Solution to Example 2
a)
The system of equations to solve may be written in the form
$\begin{bmatrix} 1 & 0 & 1\\ 2 & 0 & 2 \\ 0 & -1 & 1\\ 0 & -2 & 2 \end{bmatrix} \begin{bmatrix} x_1\\ x_2 \\ x_3 \end{bmatrix} = \begin{bmatrix} 2 \\ 3 \\ 4 \\ 7 \end{bmatrix}$
Write the above system in augmented matrix form
$\begin{bmatrix} 1 & 0 & 1 & |& 2\\ 2 & 0 & 2 & | & 3 \\ 0 & -1 & 1 & | & 4 \\ 0 & -2 & 2 & | & 7 \end{bmatrix}$
Write in row reduced form (Gauss - Jordan)

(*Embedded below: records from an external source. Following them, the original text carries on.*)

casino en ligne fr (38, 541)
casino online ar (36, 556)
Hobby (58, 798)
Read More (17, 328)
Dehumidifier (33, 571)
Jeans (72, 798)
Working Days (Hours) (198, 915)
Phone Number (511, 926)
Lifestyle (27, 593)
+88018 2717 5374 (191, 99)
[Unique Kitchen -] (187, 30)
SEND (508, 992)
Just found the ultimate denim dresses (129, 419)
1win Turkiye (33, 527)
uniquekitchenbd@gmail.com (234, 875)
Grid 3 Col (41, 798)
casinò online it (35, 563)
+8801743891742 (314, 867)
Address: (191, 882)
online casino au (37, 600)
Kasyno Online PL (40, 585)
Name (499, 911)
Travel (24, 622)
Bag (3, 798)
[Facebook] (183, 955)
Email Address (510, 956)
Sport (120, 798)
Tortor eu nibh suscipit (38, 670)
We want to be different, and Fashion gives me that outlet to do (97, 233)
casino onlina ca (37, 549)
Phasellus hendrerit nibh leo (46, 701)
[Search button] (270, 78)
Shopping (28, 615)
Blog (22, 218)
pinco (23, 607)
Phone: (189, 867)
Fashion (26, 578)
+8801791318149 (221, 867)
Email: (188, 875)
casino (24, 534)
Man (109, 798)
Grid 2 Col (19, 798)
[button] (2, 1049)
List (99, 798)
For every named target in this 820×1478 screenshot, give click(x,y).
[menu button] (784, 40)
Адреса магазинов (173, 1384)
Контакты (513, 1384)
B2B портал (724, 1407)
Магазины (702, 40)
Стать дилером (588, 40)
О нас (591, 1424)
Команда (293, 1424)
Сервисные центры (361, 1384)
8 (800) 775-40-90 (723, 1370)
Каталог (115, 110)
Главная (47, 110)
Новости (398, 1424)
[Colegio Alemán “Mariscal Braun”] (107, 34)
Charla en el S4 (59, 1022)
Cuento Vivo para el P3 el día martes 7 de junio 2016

$\begin{bmatrix} 1 & 0 & 1 & | & 0\\ 0 & 1 & -1 & | & 0 \\ 0 & 0 & 0 & | & 1 \\ 0 & 0 & 0 & | & 0 \end{bmatrix}$
The third row gives the equation $0 \cdot x_1 + 0 \cdot x_2 + 0 \cdot x_3 = 1$ which has no solution and therefore the system is inconsistent.
b)
Let us first find $A^T$
$A^T = \begin{bmatrix} 1 & 2 & 0 & 0\\ 0 & 0 & -1 & -2\\ 1 & 2 & 1 & 2 \end{bmatrix}$
Calculate $A^T A$ and $A^T B$
$A^T A = \begin{bmatrix} 1 & 2 & 0 & 0\\ 0 & 0 & -1 & -2\\ 1 & 2 & 1 & 2 \end{bmatrix} \cdot \begin{bmatrix} 1 & 0 & 1\\ 2 & 0 & 2 \\ 0 & -1 & 1\\ 0 & -2 & 2 \end{bmatrix} = \begin{bmatrix} 5 & 0 & 5\\ 0 & 5 & -5\\ 5 & -5 & 10 \end{bmatrix}$

$A^T B = \begin{bmatrix} 1 & 2 & 0 & 0\\ 0 & 0 & -1 & -2\\ 1 & 2 & 1 & 2 \end{bmatrix} \cdot \begin{bmatrix} 2 \\ 3 \\ 4 \\ 7 \end{bmatrix} = \begin{bmatrix} 8\\ -18\\ 26 \end{bmatrix}$
Substitute $A^T A$ and $A^T B$ by their numerical values in the normal equation $A^T A \hat x = A^T B$, we obtain the system
$\begin{bmatrix} 5 & 0 & 5\\ 0 & 5 & -5\\ 5 & -5 & 10 \end{bmatrix} \cdot \hat x = \begin{bmatrix} 8\\ -18\\ 26 \end{bmatrix}$
Write the above system in
augmented matrix form
$\begin{bmatrix} 5 & 0 & 5 & | & 8\\ 0 & 5 & -5 & | & -18\\ 5 & -5 & 10 & | & 26 \end{bmatrix}$
Row reduce the above matrix
$\begin{bmatrix} 1 & 0 & 1 & | & \dfrac{8}{5}\\ 0 & 1 & -1 & | & -\dfrac{18}{5}\\ 0 & 0 & 0 & | & 0 \end{bmatrix}$
$x_3$ is the
free variable.
second row gives: $x_2 - x_3 = -\dfrac{18}{5}$ hence $x_2 = x_3 -\dfrac{18}{5}$
first row gives: $x_1 + x_3 = \dfrac{8}{5}$ hence $x_1 = - x_3 + \dfrac{8}{5}$
The solution is given by
$\hat x = \begin{bmatrix} -x_3 + \dfrac{8}{5}\\ x_3 -\dfrac{18}{5}\\ x_3 \end{bmatrix}$ with $x_3 \in \mathbb{R}$
Note that there is an infinite number of solutions to this least square problem. c)
$A \cdot \hat x - B = \begin{bmatrix} 1 & 0 & 1\\ 2 & 0 & 2 \\ 0 & -1 & 1\\ 0 & -2 & 2 \end{bmatrix} \begin{bmatrix} -x_3 + \dfrac{8}{5}\\ x_3 -\dfrac{18}{5}\\ x_3 \end{bmatrix} - \begin{bmatrix} 2 \\ 3 \\ 4 \\ 7 \end{bmatrix} = \begin{bmatrix} -\dfrac{2}{5}\\ \dfrac{1}{5}\\ -\dfrac{2}{5}\\ \dfrac{1}{5} \end{bmatrix}$
$|| A \cdot \hat x - B || = \sqrt { (-\dfrac{2}{5})^2 + (\dfrac{1}{5})^2 + (-\dfrac{2}{5})^2 + (\dfrac{1}{5})^2} = \dfrac{\sqrt{2}}{5} \approx 0.63$
Note that the least square error $|| Ax - B ||$ is constant and does not depend on $x_3$.